How can a workplace foster team members from underrepresented groups, so they feel included and valued?
Simmons: With that, it starts with norms that are set by leaders and needing to openly have conversations with the team. Whenever we’re bringing new people into a team, which is a practice that could benefit anyone, is coming back to [the question] what are we trying to accomplish together? And what are the things that are unique? About even what you need from this group to feel like you can contribute your most or your best to the team. One of the other things that we also explore as a team of this research is looking for tools to be able to provide new leaders to have better conversations with people on the team. Whether that’s a conversation about performance and actually having your leader acknowledge directly as I'm giving feedback that I'm coming from this particular perspective. I might not understand some of the challenges that you might face, [but] openly talking about those things, instead of separating them, we're now moving through realizing the professional is not separate from the personal, we’re whole human beings and we have to acknowledge all of those different facets. So, it's partly not ignoring that those things are there.

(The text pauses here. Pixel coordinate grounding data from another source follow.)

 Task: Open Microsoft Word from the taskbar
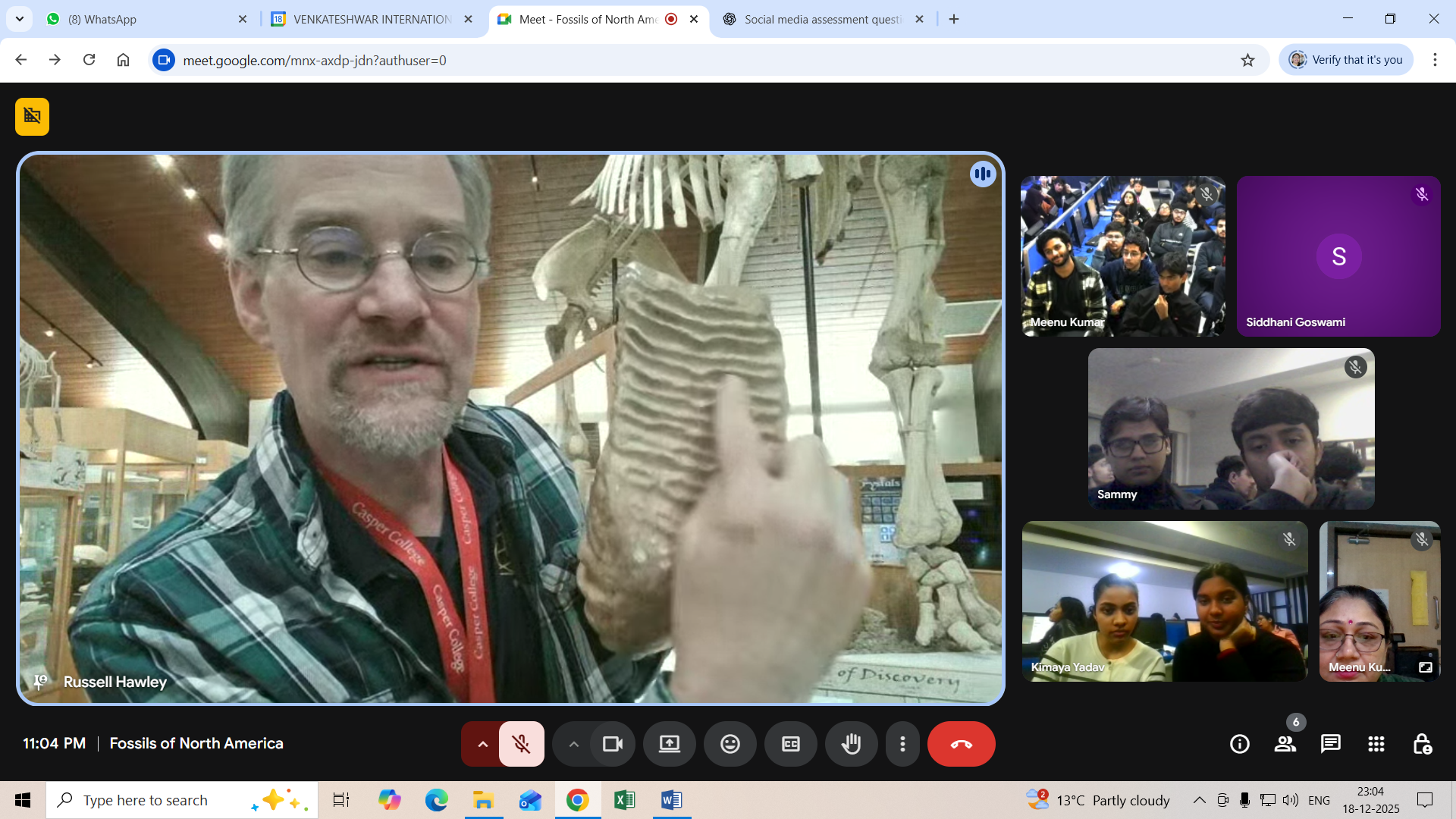tap(671, 800)
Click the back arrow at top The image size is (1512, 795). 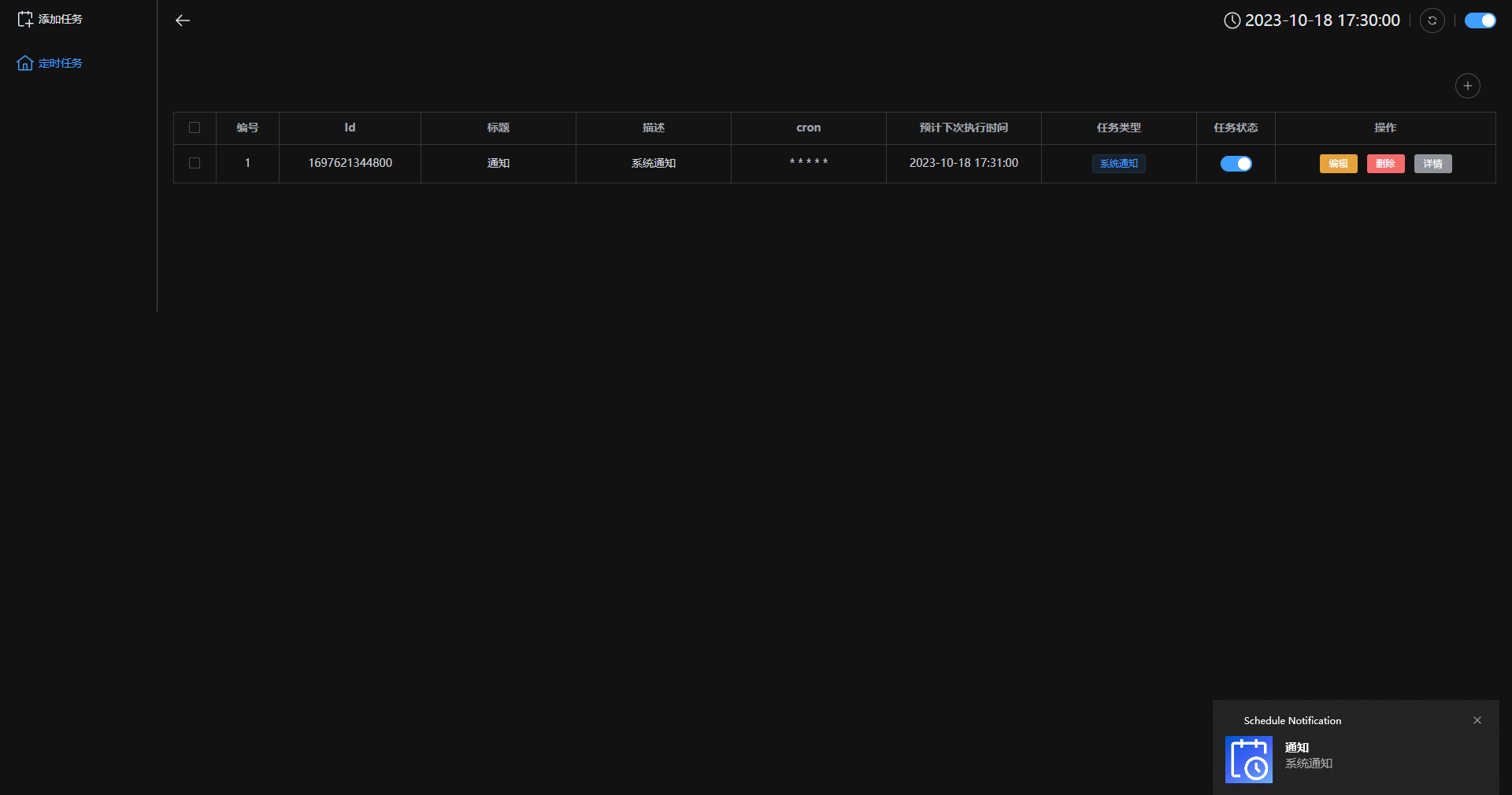(x=183, y=20)
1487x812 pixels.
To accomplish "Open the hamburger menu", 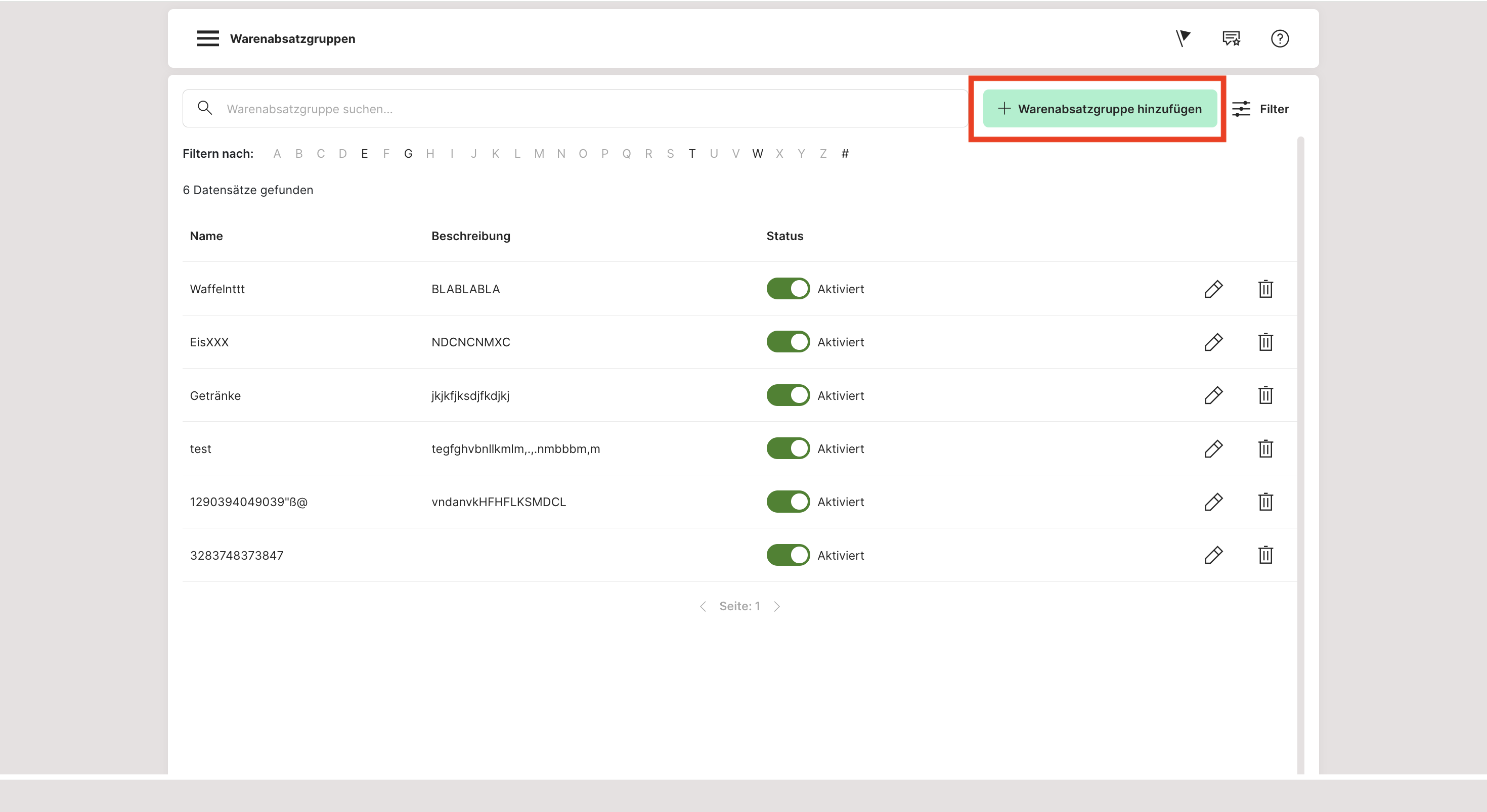I will [x=208, y=38].
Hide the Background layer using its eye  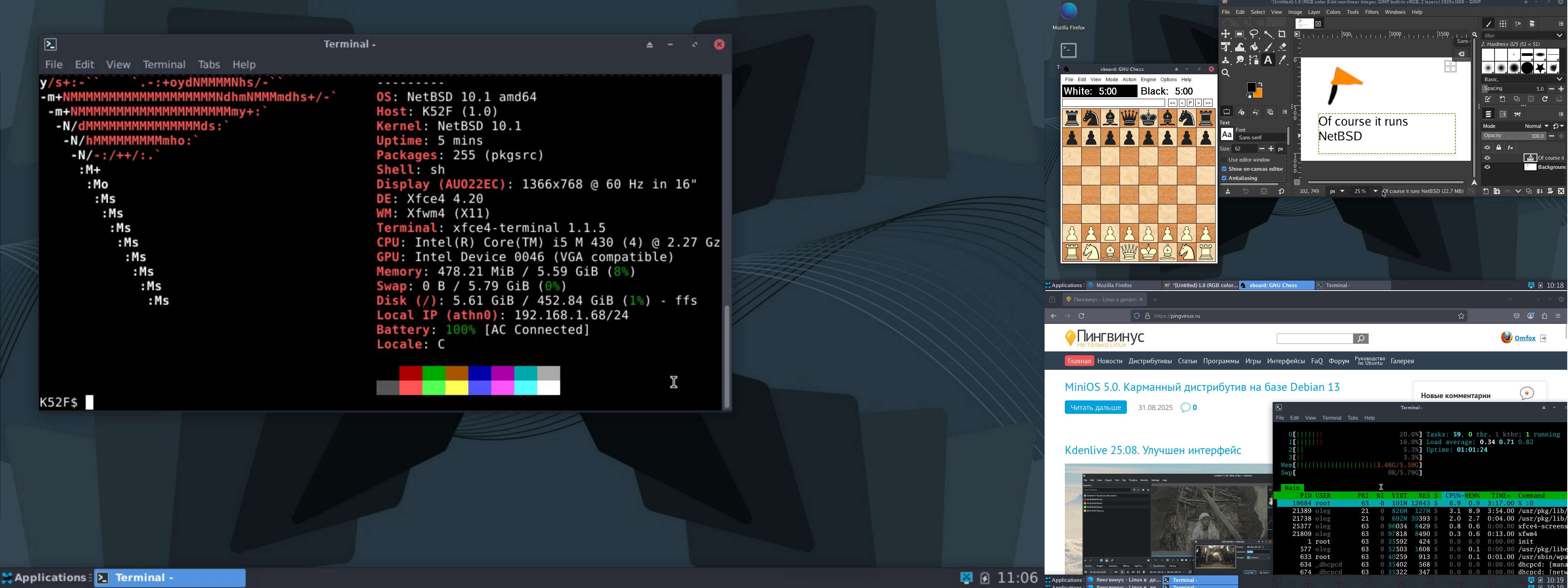click(1487, 167)
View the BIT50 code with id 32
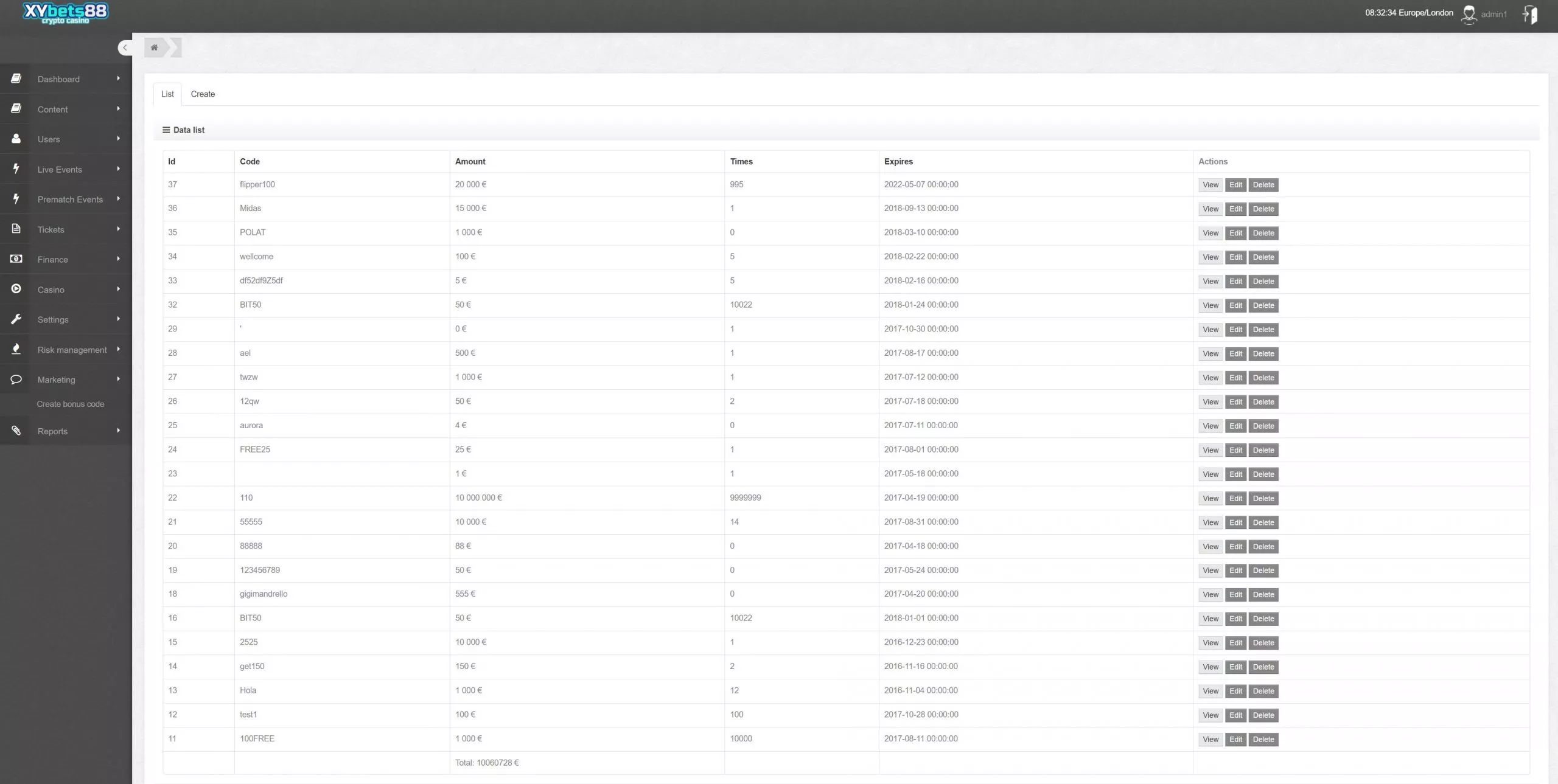 [1210, 305]
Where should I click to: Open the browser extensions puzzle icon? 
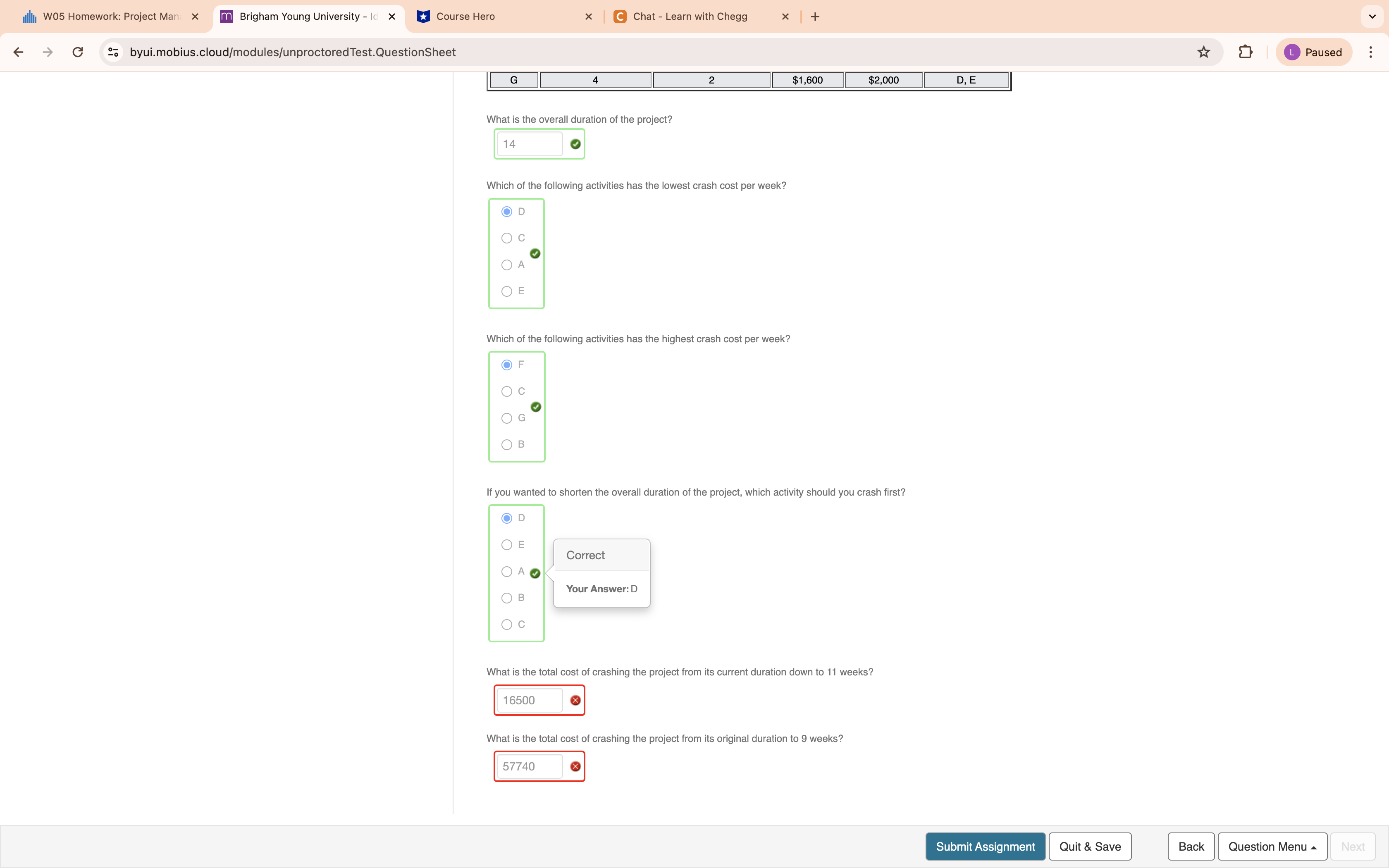pos(1245,52)
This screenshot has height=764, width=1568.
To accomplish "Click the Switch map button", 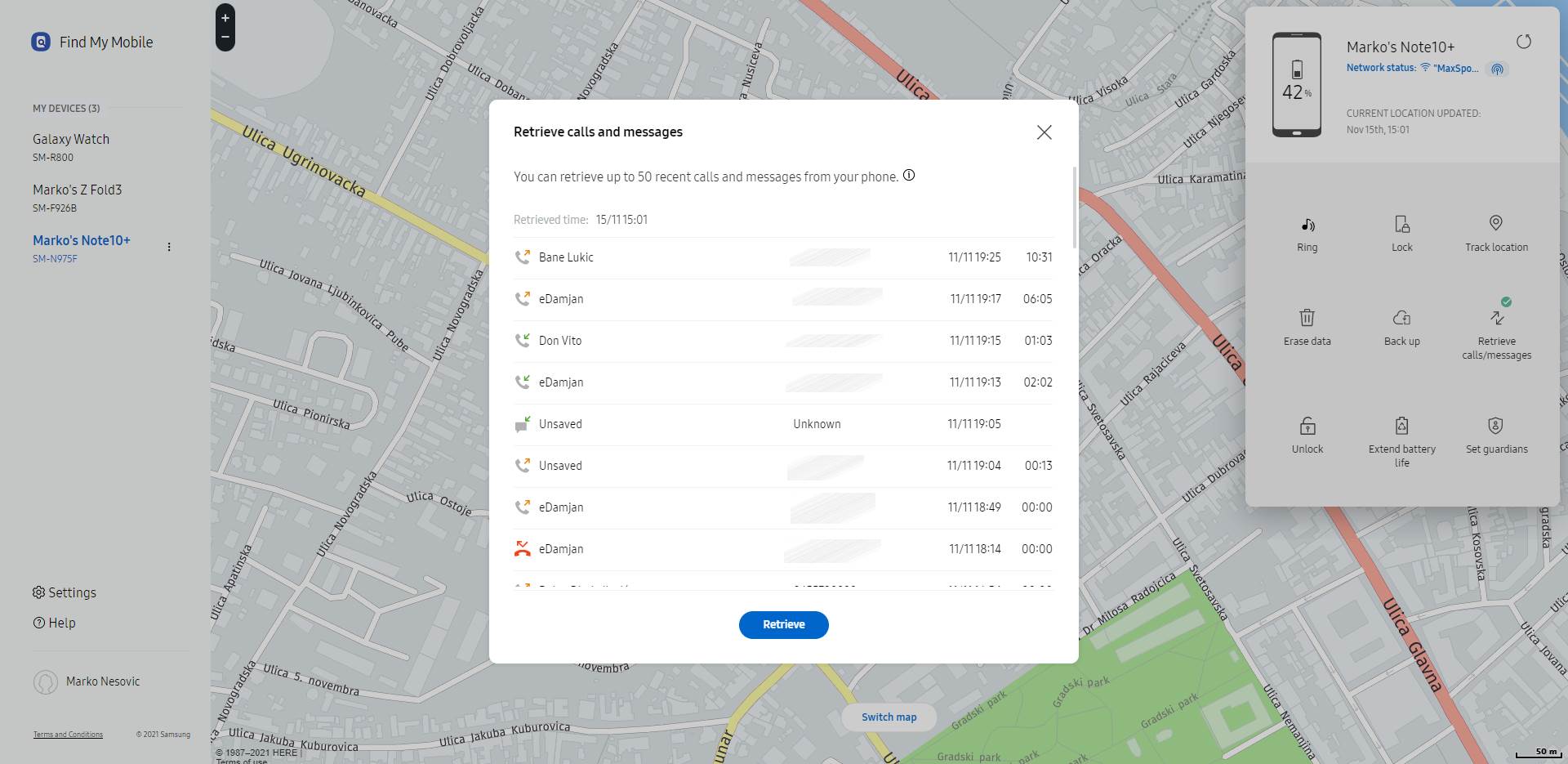I will coord(888,717).
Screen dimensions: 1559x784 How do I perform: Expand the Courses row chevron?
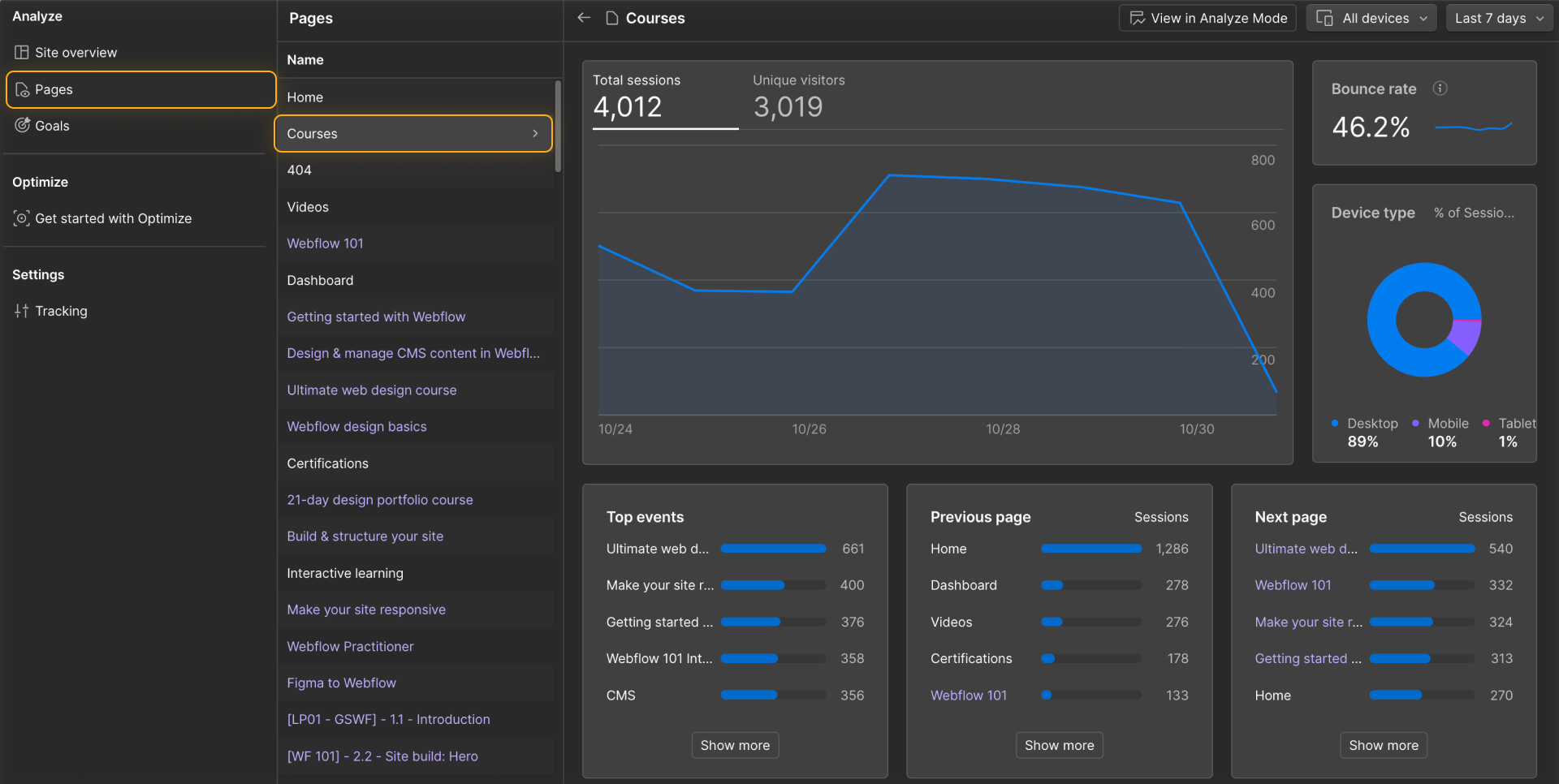(534, 133)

Zuckerman: In addition to the leader’s role, there's work to do in shifting the culture of the organization and all employees in the organization to kind of be advocates for this safe culture that we want to create. If you think about it in healthcare, employees are all accountable for reporting adverse patient outcomes or safety errors that they notice. If you think about creating a culture like that around equity and inclusion, where people really stand up and speak up for to acts of exclusion that they notice or language that doesn't feel inclusive, you're really spreading the responsibility and accountability.